• [The problem] Below is a listing. Gather each line of it that contains "agent".
--*--
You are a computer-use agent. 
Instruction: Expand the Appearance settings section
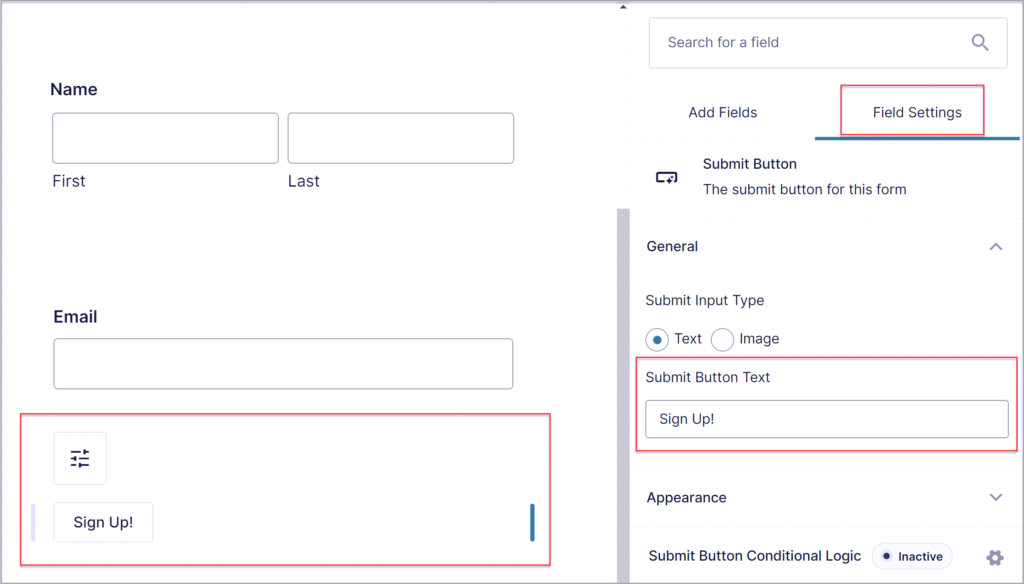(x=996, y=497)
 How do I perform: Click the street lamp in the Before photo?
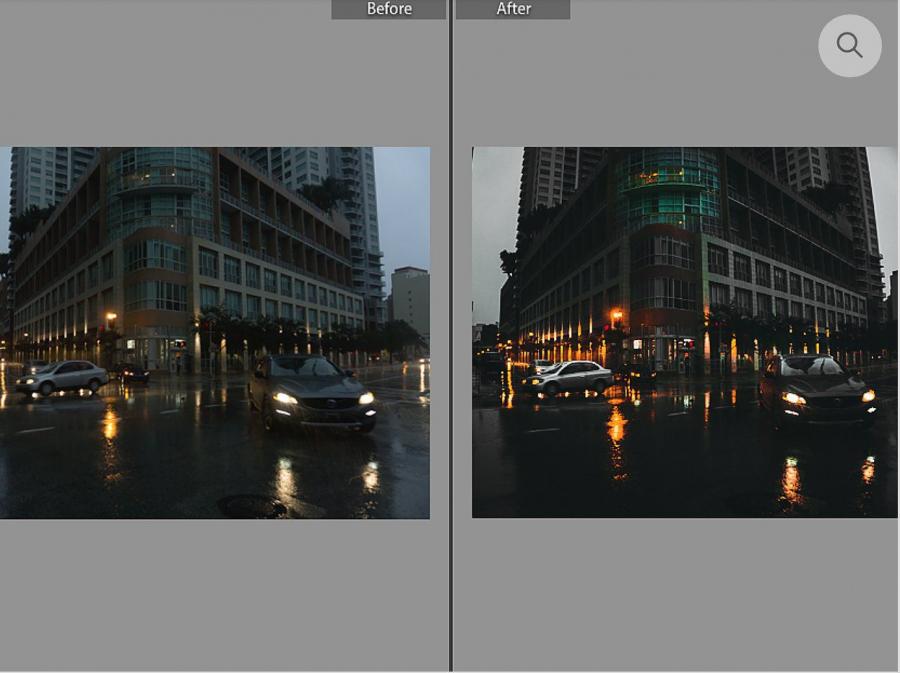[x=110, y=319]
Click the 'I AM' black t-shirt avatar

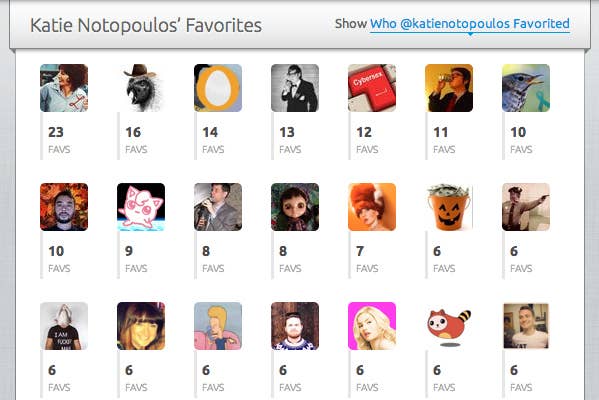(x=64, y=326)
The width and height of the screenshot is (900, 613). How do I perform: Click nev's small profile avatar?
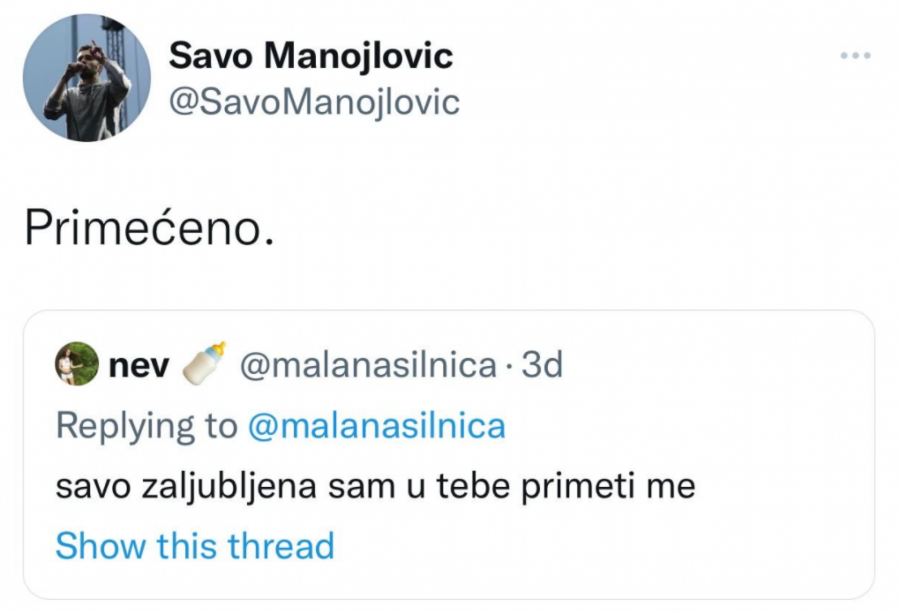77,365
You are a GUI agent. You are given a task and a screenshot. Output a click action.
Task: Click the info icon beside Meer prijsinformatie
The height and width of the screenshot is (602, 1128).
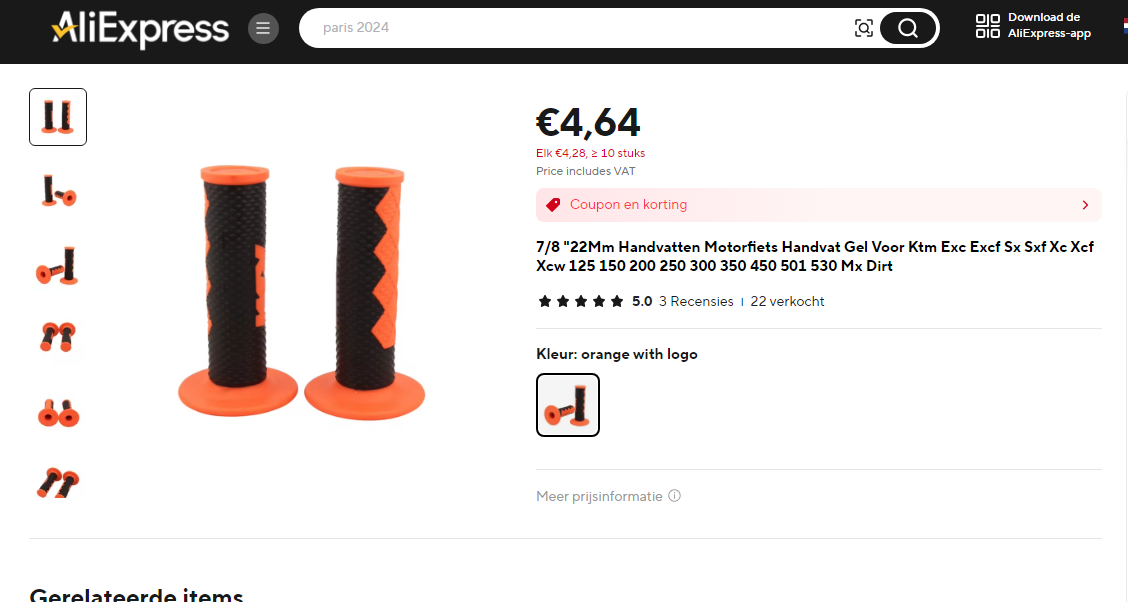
--*--
• [Output for this exercise]
You are a computer-use agent. 
You are a GUI agent. You are given a task and a screenshot. Output a click action.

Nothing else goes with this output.